§ Entries for locating text and elements
## Start

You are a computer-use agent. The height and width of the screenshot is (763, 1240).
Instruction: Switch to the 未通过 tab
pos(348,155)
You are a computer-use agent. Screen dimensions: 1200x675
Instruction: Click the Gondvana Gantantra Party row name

## End

§ PROBLEM TO SOLVE
Rewrite all of the records above, replacing "computer-use agent" with "screen-control agent" and keeping everything else the same.

§ RESPONSE TO THIS EXERCISE
You are a screen-control agent. The height and width of the screenshot is (763, 1240).
Instruction: Switch to the 未通过 tab
pos(348,155)
You are a screen-control agent. Screen dimensions: 1200x675
Instruction: Click the Gondvana Gantantra Party row name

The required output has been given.